— BEGIN —

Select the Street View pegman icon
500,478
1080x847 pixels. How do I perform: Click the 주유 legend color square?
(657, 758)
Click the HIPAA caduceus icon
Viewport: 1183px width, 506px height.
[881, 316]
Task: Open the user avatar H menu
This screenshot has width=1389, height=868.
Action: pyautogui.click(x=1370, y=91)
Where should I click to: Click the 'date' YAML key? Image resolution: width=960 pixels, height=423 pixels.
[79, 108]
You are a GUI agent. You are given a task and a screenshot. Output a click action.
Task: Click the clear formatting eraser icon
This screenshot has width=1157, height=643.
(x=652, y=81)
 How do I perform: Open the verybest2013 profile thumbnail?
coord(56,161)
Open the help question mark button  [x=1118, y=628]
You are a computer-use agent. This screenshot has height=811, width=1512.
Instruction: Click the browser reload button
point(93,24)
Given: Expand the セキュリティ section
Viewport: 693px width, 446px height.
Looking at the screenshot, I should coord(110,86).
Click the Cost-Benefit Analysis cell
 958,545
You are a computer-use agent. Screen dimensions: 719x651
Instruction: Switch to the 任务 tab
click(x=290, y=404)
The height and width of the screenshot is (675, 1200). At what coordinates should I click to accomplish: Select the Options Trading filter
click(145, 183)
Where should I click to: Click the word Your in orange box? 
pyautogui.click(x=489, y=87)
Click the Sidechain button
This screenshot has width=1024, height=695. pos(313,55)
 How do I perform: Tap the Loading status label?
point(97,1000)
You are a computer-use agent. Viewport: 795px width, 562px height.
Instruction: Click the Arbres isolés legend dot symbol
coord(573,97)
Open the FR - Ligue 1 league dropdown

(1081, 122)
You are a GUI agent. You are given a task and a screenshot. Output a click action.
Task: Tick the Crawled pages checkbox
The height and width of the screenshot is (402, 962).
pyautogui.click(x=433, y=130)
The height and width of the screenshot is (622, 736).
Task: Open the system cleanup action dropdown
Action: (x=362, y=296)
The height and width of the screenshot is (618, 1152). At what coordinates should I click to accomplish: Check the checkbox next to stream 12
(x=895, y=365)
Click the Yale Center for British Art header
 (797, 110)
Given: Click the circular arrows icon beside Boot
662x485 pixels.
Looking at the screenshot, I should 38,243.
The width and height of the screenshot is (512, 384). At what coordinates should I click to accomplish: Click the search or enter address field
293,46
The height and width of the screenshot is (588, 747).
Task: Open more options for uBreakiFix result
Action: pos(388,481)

— END —

= Task instructions =
Reproduce every entry above word for word.

= Solution below =
Select the Street View pegman icon
500,478
1080x847 pixels. How do I perform: Click the 주유 legend color square?
(657, 758)
Click the HIPAA caduceus icon
Viewport: 1183px width, 506px height.
[881, 316]
Task: Open the user avatar H menu
This screenshot has width=1389, height=868.
Action: pyautogui.click(x=1370, y=91)
Where should I click to: Click the 'date' YAML key? Image resolution: width=960 pixels, height=423 pixels.
[79, 108]
You are a GUI agent. You are given a task and a screenshot. Output a click action.
Task: Click the clear formatting eraser icon
This screenshot has width=1157, height=643.
(x=652, y=81)
 How do I perform: Open the verybest2013 profile thumbnail?
coord(56,161)
Open the help question mark button  [x=1118, y=628]
You are a computer-use agent. This screenshot has height=811, width=1512.
Instruction: Click the browser reload button
point(93,24)
Given: Expand the セキュリティ section
Viewport: 693px width, 446px height.
Looking at the screenshot, I should coord(110,86).
Click the Cost-Benefit Analysis cell
 958,545
You are a computer-use agent. Screen dimensions: 719x651
Instruction: Switch to the 任务 tab
click(x=290, y=404)
The height and width of the screenshot is (675, 1200). At what coordinates should I click to accomplish: Select the Options Trading filter
click(145, 183)
Where should I click to: Click the word Your in orange box? 
pyautogui.click(x=489, y=87)
Click the Sidechain button
This screenshot has width=1024, height=695. pos(313,55)
 How do I perform: Tap the Loading status label?
point(97,1000)
You are a computer-use agent. Viewport: 795px width, 562px height.
Instruction: Click the Arbres isolés legend dot symbol
coord(573,97)
Open the FR - Ligue 1 league dropdown

(1081, 122)
You are a GUI agent. You are given a task and a screenshot. Output a click action.
Task: Tick the Crawled pages checkbox
The height and width of the screenshot is (402, 962).
pyautogui.click(x=433, y=130)
The height and width of the screenshot is (622, 736).
Task: Open the system cleanup action dropdown
Action: (x=362, y=296)
The height and width of the screenshot is (618, 1152). At what coordinates should I click to accomplish: Check the checkbox next to stream 12
(x=895, y=365)
Click the Yale Center for British Art header
 (797, 110)
Given: Click the circular arrows icon beside Boot
662x485 pixels.
Looking at the screenshot, I should 38,243.
The width and height of the screenshot is (512, 384). At what coordinates should I click to accomplish: Click the search or enter address field
293,46
The height and width of the screenshot is (588, 747).
Task: Open more options for uBreakiFix result
Action: pos(388,481)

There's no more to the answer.